* **Saved entries**

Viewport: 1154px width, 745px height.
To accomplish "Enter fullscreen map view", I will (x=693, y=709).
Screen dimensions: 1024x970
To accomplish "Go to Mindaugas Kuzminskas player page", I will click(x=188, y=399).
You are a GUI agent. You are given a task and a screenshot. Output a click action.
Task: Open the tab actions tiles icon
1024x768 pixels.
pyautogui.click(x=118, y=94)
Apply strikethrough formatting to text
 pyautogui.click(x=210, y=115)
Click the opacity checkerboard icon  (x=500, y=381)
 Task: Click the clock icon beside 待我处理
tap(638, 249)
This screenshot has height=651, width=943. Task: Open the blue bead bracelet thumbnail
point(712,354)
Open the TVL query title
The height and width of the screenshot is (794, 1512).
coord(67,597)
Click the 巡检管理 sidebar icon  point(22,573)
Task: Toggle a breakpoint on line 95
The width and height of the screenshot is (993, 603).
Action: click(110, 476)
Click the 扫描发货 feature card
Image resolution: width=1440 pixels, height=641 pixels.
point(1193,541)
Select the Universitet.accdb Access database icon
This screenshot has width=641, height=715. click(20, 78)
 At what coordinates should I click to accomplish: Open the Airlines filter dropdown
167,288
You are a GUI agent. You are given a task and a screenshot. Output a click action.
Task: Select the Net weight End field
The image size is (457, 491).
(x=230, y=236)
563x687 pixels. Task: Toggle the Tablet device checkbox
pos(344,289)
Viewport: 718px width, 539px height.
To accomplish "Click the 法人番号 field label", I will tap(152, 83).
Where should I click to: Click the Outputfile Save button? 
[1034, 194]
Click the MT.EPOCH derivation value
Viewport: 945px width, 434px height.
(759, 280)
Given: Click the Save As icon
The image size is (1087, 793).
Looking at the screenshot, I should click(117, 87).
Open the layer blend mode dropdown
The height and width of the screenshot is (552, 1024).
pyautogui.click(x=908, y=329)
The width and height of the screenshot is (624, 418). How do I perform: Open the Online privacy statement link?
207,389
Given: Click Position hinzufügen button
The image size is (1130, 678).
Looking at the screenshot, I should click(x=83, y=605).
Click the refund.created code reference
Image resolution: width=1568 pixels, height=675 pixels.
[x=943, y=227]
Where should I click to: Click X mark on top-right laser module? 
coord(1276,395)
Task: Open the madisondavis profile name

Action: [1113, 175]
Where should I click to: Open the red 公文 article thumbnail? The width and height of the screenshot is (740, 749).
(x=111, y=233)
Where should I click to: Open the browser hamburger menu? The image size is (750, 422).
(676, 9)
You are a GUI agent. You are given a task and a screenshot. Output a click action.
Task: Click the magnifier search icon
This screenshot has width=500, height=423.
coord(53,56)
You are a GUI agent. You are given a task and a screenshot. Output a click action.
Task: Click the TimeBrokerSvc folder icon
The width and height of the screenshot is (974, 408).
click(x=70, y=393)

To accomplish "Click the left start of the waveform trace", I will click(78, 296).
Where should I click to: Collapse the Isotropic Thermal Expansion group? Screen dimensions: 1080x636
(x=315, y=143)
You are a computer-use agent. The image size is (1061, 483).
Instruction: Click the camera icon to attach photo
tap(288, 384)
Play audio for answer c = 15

* **Activity**
Determine how many lines in the records above hold the word "will", and answer with that number only.

* **Response to this exercise**
4